Your house may have a door made of steel, but if you give a criminal a key, you won’t be protected. You and your team need to know what your user accounts are doing, how they’re being used, and when activity is happening on each account. For example, is a user account generating an unusually high number of login attempts? If so, you’d want to know that before the hacker gained access.
Implement cloud-focused security controls
Depending on your stack, some security controls will be built-in and ready for utilization. Take advantage of the security controls available to you, then look for gaps. You’ll need to design additional controls to fill in those gaps, such as preventative, detective, and corrective controls.
Don’t forget policies and procedures
Policies can have a huge impact on your cloud security. SOCs should have full visibility into which applications employees are using, and company policy should prevent new applications from being used without sign-off. Identity management is key to security at the application level, and a policy requiring multi-factor authentication will also help you in this area.
Consider each potential point of vulnerability and create policies that prevent or minimize risk. Also, build procedures that ensure your policies are being implemented and adhered to, since actioning policies is a weakness of many organizations. It’s not enough to simply have a policy—your employees must actually follow it.
Take advantage of cloud-focused security tools
An entire industry of security tools exists to help organizations secure their cloud environments and applications. Of particular benefit are security information and event management (SIEM), user behavior analytics (UBA), and endpoint detection and response (EDR).
SIEM tools work by collecting event and log data and sorting it into buckets of potential threats. For example, log data for a particular account may indicate a brute force attack.

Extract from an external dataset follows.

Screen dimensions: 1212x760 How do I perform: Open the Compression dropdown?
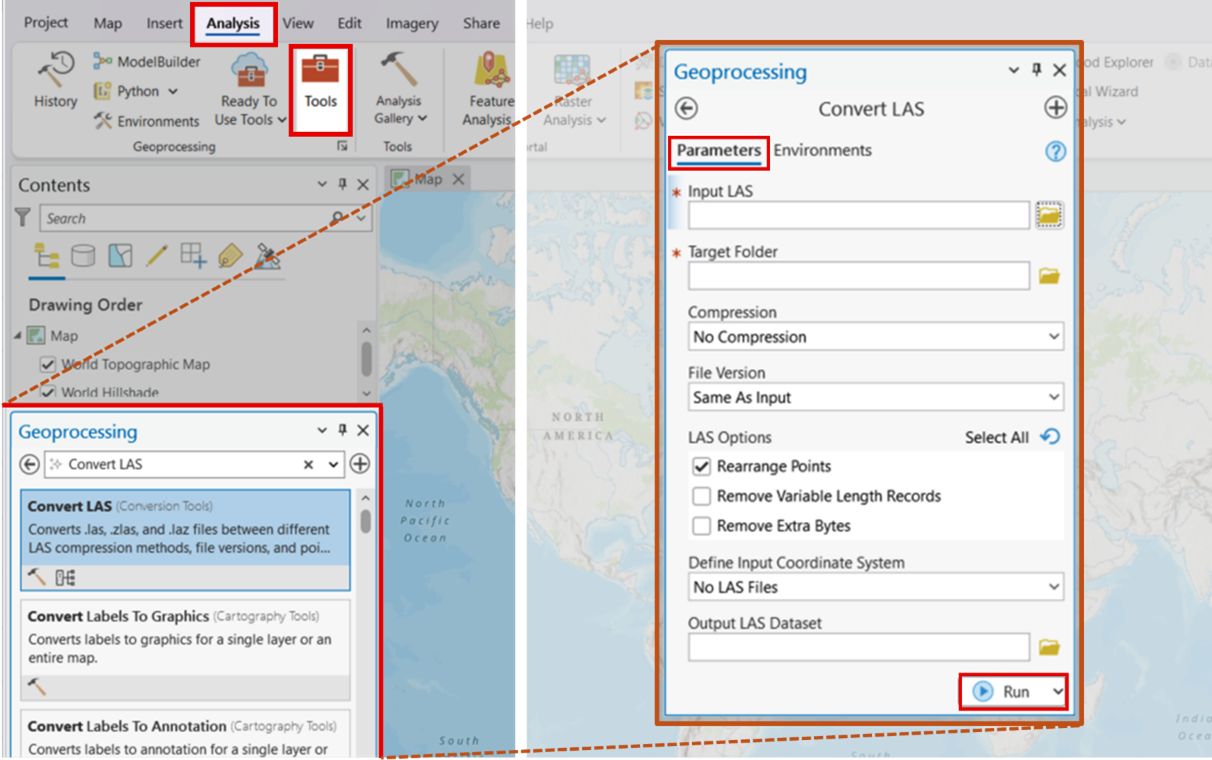click(x=1053, y=337)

SIEM software monitors OS logs, network traffic logs, and more.
When the software sees activity that could be damaging, it sends an alert signaling a potential problem. These alerts can be set using a series of rules to indicate the level of priority, so you know what to triage.
Evaluating a SIEM solution? Check out our guide to finding the perfect SIEM for your organization.
User behavior analytics (UBA) tools
UBA is valuable in identifying potentially nefarious behavior early in the attack chain. It builds profiles for each user with data on their usage patterns. If a user suddenly starts generating activity that’s outside their norm, an alert will fire. UBA can frequently integrate with SIEM, so your SIEM reports can include UBA data.
Endpoint detection and response (EDR) tools
EDR focuses on endpoint and network events, collecting information in a database for analysis. Suspected threats are investigated, and alerts are created. EDR software is not all the same. Some types have greater capabilities, while others prioritize analysis more heavily, and all have different abilities when it comes to integrating with other software. Some SIEM solutions also have built-in EDR capabilities.
Some tools, such as Rapid7’s InsightIDR, combine these technologies into a single platform, making it simple to monitor, identify, and address security threats.
There are myriad benefits to moving to the cloud, so don’t let security worries hold you back. Even just a basic understanding of cloud security can serve as your guide as you consider what to look for in security technology to ensure you’re confident that your systems and applications are as secure as possible.